Facebook Using Self-Supervised Models to Build AI Systems

Facebook debuted Learning from Videos, a project designed to learn audio, images and text from publicly available Facebook videos to improve its core AI systems. By culling data from hundreds of languages and countries, said Facebook, the project will also help to enable “entirely new experiences.” Learning from Videos, which began in 2020, has also helped to improve recommendations in Instagram Reels. Facebook, Google and others are focused on self-supervised techniques rather than labeled datasets to improve AI.

VentureBeat reports that, “Facebook says it’s using Generalized Data Transformations (GDT), a self-supervised system that learns the relationships between sounds and images, to suggest Instagram Reel clips relevant to recently watched videos while filtering out near-duplicates.”

GDT, which involves a “series of models trained across dozens of GPUs on a dataset of millions of Reels and videos from Instagram,” can learn to match an image of an audience clapping with the sound of applause, for example. Likewise, it “can surface recommendations based on videos that sound alike or look alike, respectively, by leveraging audio as a signal.”

Learning from Videos includes “Facebook’s work on wav2vec 2.0, an improved machine learning framework for self-supervised speech recognition.” According to Facebook, “when applied to millions of hours of unlabeled videos and 100 hours of labeled data, wave2vec 2.0 reduced the relative word error rate by 20 percent compared with supervised-only baselines.”

Facebook is now scaling wav2vec 2.0 “with millions of additional hours of speech from 25 languages to reduce labeling, bolster the performance of low-and medium-resource models, and improve other speech and audio tasks.”

The company reported that it is also using “the Audio Visual Textual (AVT) model that aggregates and compares sound and visual information from videos as well as titles, captions, and descriptions,” adding speech recognition as an input, and plans to “apply the model to millions of videos before it begins testing it across its platform.” Also coming from the Learning from Videos project is TimeSformer (short for Time-Space Transformer), “a Facebook-developed framework for video understanding that’s based purely on the Transformer architecture.”

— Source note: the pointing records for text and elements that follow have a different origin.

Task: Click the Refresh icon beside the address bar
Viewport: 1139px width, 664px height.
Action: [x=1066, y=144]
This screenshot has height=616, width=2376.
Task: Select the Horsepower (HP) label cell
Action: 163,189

The company stated that, TimeSformer “attains the best reported numbers on a range of action recognition benchmarks … [and] also takes roughly one-third the time to train than comparable models … and requires less than one-tenth the amount of compute for inference and can learn from video clips up to 102 seconds in length, much longer than most video-analyzing AI models.” According to Facebook AI researcher Lorenzo Torresani, “TimeSformer can be trained in 14 hours with 32 GPUs.”

Facebook has asserted that, “systems like TimeSformer, GDT, wav2vec 2.0, and AVT will advance research to teach machines to understand long-form actions in videos, an important step for AI applications geared toward human understanding … [and] form the foundation of applications that can comprehend what’s happening in videos on a more granular level.”

Facebook AI director Geoffrey Zweig added that, “we are just starting to scratch the surface of self-supervised learning.” “There’s lots to do to build upon the models that we use, and we want to do so with speed and at scale for broad applicability,” he added.